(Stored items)
*-*-*

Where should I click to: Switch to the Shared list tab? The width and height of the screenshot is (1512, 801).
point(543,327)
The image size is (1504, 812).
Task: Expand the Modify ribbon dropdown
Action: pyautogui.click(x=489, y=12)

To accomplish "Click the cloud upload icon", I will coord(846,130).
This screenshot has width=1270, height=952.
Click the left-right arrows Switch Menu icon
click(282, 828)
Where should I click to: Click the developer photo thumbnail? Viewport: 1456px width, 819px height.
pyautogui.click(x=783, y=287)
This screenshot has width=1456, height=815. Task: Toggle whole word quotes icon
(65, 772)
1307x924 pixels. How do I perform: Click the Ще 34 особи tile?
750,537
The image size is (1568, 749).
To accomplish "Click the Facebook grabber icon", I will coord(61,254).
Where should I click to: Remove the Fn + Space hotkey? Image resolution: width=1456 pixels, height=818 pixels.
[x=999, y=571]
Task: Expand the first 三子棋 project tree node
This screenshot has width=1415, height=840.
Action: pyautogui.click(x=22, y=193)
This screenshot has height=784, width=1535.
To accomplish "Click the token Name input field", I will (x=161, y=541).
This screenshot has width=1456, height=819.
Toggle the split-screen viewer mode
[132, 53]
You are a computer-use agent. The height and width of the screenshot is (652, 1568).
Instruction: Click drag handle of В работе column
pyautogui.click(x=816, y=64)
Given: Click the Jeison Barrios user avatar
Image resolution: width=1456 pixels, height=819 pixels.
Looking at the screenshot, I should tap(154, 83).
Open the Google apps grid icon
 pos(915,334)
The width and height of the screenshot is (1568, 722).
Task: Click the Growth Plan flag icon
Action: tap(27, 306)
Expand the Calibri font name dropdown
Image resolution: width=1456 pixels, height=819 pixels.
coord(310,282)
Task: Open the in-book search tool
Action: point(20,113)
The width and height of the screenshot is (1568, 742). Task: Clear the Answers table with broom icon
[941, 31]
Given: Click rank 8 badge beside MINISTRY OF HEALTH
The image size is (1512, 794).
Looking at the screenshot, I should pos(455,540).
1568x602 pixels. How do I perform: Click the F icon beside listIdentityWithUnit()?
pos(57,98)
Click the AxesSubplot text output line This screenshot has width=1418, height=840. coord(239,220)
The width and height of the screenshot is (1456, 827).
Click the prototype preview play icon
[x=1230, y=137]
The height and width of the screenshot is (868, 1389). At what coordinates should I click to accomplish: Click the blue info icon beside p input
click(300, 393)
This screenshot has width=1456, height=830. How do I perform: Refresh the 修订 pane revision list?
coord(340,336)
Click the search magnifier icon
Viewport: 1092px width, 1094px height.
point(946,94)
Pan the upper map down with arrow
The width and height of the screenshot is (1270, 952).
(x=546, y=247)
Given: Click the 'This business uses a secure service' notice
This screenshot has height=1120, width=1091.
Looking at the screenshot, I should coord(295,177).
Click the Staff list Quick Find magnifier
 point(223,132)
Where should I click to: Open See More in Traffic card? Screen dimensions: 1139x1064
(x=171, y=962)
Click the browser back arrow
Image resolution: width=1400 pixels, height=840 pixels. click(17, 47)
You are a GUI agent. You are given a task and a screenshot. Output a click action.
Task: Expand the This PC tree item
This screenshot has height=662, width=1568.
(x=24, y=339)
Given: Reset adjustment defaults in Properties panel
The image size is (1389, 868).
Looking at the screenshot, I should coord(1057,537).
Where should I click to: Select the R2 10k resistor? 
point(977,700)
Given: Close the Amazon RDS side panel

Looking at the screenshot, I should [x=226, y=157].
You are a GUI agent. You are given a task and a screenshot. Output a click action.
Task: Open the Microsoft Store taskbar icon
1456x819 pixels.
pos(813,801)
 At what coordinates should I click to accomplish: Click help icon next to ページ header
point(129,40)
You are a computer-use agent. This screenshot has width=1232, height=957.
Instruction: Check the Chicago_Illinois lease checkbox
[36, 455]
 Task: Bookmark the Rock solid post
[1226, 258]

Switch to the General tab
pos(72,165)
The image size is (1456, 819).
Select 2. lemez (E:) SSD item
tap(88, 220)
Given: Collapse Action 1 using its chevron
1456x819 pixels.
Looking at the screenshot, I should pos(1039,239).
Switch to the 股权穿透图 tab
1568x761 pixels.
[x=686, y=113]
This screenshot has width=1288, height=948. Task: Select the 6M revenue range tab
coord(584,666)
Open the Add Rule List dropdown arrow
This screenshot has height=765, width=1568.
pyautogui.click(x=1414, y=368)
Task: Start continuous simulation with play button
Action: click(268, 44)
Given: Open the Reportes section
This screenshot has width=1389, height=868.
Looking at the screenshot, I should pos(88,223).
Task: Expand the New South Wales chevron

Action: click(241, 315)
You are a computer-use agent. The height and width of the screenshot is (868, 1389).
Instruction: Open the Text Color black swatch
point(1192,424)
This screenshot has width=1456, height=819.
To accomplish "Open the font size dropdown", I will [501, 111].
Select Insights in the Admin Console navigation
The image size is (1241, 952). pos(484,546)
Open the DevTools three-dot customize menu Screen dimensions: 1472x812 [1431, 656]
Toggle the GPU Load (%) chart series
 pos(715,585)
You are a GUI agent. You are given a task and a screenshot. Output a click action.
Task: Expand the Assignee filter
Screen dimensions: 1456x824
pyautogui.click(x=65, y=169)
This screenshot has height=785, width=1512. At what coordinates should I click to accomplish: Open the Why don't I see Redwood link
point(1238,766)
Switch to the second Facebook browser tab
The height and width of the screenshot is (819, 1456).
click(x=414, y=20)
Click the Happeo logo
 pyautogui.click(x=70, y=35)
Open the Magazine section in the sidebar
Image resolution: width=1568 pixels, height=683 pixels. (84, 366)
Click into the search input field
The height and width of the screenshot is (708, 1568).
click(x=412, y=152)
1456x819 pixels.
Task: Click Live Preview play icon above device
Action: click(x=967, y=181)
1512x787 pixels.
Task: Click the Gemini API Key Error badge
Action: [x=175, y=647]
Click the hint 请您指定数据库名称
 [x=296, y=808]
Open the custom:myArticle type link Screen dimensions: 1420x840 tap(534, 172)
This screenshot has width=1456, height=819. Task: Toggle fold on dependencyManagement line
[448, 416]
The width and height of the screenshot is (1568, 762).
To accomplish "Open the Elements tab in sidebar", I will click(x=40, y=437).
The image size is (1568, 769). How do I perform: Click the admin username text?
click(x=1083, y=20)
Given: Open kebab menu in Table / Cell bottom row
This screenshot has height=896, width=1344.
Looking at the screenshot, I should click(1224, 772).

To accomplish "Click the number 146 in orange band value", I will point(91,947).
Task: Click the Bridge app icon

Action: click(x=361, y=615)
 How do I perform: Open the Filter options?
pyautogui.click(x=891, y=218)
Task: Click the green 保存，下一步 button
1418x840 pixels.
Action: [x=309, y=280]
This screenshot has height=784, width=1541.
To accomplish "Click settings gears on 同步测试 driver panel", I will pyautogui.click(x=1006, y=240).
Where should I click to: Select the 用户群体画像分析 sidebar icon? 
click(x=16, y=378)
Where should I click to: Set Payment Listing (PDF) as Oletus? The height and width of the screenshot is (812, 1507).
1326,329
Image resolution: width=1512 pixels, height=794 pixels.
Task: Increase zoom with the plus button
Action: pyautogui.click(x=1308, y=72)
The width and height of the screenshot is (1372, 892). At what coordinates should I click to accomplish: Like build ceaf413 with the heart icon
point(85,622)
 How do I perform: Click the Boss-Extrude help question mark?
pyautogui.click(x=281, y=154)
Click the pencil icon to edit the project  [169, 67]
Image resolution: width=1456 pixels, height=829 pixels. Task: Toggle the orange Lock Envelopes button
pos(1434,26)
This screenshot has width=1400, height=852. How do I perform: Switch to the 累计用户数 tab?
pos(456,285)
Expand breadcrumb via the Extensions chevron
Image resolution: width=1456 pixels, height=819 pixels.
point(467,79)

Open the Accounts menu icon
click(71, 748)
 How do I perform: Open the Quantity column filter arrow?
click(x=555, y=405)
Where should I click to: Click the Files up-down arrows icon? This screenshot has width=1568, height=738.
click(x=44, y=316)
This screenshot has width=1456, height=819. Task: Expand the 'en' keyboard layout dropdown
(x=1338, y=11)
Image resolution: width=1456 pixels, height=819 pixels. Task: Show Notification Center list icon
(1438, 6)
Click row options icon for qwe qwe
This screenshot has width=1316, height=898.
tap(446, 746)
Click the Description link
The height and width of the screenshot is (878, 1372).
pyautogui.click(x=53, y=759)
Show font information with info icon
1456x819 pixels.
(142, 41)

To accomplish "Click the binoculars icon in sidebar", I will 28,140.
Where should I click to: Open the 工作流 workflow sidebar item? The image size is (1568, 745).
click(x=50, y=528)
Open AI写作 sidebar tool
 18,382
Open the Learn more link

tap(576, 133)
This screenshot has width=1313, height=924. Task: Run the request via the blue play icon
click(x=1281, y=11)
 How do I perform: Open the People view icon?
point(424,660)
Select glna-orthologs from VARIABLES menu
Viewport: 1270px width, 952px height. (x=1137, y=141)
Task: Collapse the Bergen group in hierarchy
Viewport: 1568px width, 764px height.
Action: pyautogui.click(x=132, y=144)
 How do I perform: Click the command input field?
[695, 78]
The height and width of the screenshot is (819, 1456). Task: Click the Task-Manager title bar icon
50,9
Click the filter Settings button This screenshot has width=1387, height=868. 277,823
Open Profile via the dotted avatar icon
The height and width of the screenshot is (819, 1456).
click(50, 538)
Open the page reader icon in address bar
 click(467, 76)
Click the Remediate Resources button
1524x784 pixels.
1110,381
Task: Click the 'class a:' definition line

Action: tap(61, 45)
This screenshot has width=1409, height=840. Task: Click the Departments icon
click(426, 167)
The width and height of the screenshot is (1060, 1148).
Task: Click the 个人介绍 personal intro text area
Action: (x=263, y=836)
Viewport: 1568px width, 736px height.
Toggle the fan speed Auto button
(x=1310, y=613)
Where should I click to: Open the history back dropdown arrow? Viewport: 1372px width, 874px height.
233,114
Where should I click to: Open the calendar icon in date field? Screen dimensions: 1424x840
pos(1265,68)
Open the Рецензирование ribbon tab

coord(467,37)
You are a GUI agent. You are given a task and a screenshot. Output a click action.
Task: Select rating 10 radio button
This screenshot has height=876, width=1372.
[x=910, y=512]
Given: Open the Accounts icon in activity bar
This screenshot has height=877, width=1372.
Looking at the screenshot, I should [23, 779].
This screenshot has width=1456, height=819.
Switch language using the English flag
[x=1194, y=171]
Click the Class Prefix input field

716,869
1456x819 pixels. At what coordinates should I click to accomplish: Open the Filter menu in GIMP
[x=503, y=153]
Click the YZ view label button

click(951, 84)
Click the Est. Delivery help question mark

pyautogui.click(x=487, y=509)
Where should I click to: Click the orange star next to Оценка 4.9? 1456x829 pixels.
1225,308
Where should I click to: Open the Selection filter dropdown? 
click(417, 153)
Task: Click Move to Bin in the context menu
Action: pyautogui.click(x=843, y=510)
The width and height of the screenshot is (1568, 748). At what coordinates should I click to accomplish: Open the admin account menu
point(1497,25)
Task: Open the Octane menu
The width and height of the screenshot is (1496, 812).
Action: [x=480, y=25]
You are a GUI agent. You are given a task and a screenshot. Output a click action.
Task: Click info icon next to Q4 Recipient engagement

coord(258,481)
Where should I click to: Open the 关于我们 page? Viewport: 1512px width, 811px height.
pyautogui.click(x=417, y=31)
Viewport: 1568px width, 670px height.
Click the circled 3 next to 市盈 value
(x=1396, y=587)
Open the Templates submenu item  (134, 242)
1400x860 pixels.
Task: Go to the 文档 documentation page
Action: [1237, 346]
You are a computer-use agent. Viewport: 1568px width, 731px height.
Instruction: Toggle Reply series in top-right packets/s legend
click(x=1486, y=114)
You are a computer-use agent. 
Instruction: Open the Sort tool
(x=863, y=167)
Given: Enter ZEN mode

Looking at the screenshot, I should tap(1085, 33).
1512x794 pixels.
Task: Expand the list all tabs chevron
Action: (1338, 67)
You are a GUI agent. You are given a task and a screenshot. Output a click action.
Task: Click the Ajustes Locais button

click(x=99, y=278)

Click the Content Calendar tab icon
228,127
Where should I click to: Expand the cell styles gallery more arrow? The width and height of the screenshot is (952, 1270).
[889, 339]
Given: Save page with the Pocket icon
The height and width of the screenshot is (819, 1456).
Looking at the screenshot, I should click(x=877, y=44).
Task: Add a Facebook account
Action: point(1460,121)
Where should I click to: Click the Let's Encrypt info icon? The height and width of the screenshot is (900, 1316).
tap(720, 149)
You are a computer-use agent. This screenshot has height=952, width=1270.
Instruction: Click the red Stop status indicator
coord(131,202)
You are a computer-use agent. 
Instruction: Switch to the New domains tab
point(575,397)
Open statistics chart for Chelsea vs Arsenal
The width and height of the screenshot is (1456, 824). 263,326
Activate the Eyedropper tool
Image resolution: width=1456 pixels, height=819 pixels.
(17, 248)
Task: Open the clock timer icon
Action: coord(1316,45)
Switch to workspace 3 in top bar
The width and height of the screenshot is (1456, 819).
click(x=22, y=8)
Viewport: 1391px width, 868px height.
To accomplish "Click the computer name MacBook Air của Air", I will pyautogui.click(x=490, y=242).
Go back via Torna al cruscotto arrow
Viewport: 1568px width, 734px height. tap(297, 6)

*-*-*

The task:
Pick out the lines above containing the word "computer", then copy them.

Result of the task:
You are a computer-use agent. The height and width of the screenshot is (652, 1568).
You are a computer-use agent. This screenshot has width=1232, height=957.
You are a computer-use agent. The height and width of the screenshot is (868, 1389).
You are a computer-use agent. Viewport: 1568px width, 731px height.
You are a computer-use agent. 
You are a computer-use agent. This screenshot has height=952, width=1270.
You are a computer-use agent. 
To accomplish "Click the computer name MacBook Air của Air", I will pyautogui.click(x=490, y=242).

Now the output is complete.